>>>

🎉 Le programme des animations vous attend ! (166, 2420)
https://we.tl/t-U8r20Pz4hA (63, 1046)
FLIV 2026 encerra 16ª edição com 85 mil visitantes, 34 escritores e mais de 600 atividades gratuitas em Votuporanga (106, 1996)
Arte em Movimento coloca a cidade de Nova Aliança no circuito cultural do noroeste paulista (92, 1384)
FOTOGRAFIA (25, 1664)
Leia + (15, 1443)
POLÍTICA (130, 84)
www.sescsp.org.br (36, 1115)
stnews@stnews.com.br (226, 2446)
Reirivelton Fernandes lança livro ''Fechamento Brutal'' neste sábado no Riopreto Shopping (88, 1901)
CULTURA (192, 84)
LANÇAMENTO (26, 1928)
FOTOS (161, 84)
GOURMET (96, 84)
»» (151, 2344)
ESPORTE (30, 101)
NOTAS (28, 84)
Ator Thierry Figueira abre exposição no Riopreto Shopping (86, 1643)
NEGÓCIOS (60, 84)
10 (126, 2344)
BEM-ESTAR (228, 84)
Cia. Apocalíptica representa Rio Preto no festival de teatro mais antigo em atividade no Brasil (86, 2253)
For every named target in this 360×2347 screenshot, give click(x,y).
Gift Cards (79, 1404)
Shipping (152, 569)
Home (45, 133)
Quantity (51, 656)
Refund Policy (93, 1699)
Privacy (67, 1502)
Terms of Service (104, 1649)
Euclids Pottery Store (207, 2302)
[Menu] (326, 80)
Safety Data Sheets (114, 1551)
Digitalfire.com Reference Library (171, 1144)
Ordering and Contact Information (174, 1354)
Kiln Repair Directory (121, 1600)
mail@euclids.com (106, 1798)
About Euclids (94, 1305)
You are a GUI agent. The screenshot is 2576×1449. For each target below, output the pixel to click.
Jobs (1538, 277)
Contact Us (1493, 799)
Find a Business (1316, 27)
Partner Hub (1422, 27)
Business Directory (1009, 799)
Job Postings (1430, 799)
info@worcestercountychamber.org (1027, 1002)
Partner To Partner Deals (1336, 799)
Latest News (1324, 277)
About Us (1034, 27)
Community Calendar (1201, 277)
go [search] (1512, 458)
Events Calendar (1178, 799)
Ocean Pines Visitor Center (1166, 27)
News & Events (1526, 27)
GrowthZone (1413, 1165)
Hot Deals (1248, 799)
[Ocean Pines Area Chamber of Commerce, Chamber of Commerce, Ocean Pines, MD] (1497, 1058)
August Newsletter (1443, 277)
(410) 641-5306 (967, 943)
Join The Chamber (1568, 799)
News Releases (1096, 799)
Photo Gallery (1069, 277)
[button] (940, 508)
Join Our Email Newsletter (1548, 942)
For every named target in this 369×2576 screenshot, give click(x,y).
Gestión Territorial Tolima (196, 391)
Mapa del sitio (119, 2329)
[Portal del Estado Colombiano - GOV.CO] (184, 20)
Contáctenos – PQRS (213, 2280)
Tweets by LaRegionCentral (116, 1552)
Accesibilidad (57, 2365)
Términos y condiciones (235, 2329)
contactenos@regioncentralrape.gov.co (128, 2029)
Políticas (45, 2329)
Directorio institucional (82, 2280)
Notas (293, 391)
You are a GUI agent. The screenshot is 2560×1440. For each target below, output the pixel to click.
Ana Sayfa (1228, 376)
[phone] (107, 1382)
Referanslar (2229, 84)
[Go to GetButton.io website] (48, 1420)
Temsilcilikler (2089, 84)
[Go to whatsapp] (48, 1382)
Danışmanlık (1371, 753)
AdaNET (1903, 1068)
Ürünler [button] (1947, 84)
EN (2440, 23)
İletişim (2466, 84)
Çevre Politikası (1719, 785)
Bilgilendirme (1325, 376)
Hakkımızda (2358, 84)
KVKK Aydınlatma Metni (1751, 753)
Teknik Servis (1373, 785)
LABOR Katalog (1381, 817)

<<<

▶ [Task details]
A word-for-word copy of the lines above from the one with "Home (45, 133)" through the one with "Partner To Partner Deals (1336, 799)", inclusive, is the only output wanted.

▶ [Solution to the problem]
Home (45, 133)
Quantity (51, 656)
Refund Policy (93, 1699)
Privacy (67, 1502)
Terms of Service (104, 1649)
Euclids Pottery Store (207, 2302)
[Menu] (326, 80)
Safety Data Sheets (114, 1551)
Digitalfire.com Reference Library (171, 1144)
Ordering and Contact Information (174, 1354)
Kiln Repair Directory (121, 1600)
mail@euclids.com (106, 1798)
About Euclids (94, 1305)
You are a GUI agent. The screenshot is 2576×1449. For each target below, output the pixel to click.
Jobs (1538, 277)
Contact Us (1493, 799)
Find a Business (1316, 27)
Partner Hub (1422, 27)
Business Directory (1009, 799)
Job Postings (1430, 799)
info@worcestercountychamber.org (1027, 1002)
Partner To Partner Deals (1336, 799)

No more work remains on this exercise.